DATASET RECORDS:
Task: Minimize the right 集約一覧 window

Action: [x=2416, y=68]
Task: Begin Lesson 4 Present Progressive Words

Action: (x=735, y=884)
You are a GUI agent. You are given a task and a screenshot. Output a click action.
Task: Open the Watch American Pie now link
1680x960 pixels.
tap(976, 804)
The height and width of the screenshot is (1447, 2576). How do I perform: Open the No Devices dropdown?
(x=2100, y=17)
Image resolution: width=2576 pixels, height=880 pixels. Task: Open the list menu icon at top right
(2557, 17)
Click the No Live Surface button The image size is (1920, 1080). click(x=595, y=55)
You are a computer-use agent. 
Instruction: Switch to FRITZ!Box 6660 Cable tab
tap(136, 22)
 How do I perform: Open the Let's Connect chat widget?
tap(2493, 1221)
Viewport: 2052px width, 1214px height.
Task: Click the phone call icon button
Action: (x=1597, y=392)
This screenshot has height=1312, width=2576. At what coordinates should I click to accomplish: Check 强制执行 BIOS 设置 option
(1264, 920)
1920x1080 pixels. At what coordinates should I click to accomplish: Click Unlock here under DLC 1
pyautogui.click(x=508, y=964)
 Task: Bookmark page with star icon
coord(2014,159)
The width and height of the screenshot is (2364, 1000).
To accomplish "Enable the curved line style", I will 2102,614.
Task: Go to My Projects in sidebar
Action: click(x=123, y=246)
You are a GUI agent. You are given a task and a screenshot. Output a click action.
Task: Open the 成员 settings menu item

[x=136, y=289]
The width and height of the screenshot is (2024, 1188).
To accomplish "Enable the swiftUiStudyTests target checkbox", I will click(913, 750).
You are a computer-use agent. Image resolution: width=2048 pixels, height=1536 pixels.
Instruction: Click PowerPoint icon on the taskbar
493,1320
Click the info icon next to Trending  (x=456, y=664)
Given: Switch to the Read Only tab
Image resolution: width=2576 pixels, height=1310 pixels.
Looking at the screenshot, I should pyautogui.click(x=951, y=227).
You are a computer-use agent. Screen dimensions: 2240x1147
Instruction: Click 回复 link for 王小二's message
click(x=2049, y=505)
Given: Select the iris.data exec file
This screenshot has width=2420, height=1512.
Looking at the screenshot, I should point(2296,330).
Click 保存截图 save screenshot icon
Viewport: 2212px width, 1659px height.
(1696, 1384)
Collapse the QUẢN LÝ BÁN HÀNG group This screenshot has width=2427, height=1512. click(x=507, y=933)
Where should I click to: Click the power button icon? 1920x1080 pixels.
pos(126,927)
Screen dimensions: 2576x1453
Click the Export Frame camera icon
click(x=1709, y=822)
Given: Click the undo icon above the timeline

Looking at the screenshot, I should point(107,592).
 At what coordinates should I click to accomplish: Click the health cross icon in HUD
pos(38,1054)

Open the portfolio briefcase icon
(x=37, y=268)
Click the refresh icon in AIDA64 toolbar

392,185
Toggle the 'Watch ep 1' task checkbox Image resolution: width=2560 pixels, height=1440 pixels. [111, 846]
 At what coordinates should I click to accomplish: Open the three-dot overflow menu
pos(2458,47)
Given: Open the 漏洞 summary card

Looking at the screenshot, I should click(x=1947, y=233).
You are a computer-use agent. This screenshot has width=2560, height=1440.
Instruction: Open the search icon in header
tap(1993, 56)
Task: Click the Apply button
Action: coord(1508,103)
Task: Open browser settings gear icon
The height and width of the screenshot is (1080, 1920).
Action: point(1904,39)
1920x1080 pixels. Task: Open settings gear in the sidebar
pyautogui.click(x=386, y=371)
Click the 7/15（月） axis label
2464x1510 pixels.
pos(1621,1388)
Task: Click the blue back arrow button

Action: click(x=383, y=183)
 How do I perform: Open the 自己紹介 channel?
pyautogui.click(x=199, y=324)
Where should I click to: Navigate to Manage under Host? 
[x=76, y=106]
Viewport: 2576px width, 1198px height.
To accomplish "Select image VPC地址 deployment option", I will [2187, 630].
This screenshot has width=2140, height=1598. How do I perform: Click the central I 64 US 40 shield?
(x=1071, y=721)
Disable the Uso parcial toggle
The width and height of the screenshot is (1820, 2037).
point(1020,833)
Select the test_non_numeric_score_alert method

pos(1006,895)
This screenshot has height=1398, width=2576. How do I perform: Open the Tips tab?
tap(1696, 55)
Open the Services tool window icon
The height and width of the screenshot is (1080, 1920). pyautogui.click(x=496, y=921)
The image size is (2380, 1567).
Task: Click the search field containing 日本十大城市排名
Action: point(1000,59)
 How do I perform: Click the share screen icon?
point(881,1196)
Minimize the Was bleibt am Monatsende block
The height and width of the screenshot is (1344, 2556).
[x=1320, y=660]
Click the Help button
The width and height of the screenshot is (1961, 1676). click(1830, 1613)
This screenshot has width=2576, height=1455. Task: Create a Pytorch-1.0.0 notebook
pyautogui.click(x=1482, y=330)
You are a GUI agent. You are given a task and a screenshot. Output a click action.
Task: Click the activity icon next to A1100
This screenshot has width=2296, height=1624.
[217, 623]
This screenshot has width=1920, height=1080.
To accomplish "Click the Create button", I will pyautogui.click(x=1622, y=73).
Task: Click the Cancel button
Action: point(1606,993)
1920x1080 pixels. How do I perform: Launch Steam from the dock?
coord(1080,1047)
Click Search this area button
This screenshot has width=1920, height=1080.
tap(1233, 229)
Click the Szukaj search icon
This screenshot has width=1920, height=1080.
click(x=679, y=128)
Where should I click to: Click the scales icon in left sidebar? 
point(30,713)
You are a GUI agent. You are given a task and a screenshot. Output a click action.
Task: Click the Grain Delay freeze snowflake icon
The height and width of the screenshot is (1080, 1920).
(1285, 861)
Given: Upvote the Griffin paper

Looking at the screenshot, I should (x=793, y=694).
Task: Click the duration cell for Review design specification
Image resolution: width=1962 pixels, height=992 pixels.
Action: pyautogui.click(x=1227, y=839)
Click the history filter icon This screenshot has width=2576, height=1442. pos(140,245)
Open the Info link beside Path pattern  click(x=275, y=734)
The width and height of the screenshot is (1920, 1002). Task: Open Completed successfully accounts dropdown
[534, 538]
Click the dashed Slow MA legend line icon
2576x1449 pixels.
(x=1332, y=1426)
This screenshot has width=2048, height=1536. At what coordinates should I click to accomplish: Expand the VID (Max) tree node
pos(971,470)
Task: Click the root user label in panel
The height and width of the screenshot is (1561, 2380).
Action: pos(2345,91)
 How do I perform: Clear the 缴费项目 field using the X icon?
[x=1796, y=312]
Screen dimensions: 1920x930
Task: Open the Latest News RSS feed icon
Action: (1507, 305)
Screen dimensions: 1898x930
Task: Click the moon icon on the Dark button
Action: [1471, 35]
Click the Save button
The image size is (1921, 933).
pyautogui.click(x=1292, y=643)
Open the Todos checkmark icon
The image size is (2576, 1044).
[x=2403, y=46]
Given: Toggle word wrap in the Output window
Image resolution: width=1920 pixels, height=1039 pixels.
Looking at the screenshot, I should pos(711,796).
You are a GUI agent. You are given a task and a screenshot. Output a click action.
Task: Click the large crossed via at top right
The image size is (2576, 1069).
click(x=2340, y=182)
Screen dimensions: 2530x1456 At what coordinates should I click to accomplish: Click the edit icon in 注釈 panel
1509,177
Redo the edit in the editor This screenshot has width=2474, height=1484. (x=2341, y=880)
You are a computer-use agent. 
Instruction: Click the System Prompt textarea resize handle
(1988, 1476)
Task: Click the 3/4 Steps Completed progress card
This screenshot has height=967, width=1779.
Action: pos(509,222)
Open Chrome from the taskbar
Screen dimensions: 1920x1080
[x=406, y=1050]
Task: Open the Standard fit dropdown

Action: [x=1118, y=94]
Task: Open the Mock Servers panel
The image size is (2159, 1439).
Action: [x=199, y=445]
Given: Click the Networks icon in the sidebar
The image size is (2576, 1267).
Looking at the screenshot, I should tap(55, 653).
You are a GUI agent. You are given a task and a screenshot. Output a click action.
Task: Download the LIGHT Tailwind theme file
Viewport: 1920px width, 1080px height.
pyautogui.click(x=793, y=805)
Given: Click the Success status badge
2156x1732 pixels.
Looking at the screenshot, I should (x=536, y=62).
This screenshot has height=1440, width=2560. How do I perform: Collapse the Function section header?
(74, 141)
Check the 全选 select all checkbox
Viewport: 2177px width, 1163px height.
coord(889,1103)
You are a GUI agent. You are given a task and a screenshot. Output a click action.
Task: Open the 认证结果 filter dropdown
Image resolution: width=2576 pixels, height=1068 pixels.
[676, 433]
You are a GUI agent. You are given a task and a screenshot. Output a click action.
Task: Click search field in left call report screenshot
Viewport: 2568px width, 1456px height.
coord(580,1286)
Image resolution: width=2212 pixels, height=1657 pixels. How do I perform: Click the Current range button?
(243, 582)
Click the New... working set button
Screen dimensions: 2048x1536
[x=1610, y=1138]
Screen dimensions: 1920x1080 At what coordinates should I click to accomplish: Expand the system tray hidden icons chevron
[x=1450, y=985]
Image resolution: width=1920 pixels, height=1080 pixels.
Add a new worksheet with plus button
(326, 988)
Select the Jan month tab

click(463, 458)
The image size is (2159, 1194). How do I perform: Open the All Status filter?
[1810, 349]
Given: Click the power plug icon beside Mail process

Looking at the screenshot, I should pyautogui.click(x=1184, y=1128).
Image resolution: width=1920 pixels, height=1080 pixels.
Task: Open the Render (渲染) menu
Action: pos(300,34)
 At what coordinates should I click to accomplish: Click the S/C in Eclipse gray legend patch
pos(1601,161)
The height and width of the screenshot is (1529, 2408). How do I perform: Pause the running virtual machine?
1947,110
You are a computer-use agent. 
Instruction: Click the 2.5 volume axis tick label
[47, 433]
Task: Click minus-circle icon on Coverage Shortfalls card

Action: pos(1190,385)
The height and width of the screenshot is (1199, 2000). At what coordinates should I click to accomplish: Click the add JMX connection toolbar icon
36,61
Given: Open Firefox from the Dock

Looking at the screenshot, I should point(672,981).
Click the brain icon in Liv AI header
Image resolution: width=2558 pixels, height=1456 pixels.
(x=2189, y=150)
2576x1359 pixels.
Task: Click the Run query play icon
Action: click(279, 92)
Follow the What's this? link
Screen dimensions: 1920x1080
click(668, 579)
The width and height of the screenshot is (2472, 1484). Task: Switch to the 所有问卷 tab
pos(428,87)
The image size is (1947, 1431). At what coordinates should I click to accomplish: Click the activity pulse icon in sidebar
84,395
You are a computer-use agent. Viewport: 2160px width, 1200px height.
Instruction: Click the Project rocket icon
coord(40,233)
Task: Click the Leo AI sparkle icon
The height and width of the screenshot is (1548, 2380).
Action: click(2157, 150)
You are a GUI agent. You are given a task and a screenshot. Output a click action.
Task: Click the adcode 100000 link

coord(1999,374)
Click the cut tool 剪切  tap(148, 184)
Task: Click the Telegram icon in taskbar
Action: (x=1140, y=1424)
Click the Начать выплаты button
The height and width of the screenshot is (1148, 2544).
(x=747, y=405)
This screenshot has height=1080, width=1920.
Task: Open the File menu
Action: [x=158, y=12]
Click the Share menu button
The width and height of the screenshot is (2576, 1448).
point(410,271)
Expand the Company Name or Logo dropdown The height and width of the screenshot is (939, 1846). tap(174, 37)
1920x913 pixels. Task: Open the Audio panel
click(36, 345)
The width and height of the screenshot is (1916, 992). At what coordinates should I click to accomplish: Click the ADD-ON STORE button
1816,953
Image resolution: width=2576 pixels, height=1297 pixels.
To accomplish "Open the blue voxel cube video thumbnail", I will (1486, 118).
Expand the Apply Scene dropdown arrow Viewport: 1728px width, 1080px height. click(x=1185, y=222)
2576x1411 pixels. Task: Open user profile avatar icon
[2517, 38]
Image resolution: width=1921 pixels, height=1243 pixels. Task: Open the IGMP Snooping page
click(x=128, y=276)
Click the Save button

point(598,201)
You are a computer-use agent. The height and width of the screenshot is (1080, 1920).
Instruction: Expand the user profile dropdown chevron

YOUR ASSIGNMENT:
Filter the records for the string "Watch" and copy every line that holds it.

EXERCISE ANSWER:
Task: Open the Watch American Pie now link
Toggle the 'Watch ep 1' task checkbox Image resolution: width=2560 pixels, height=1440 pixels. [111, 846]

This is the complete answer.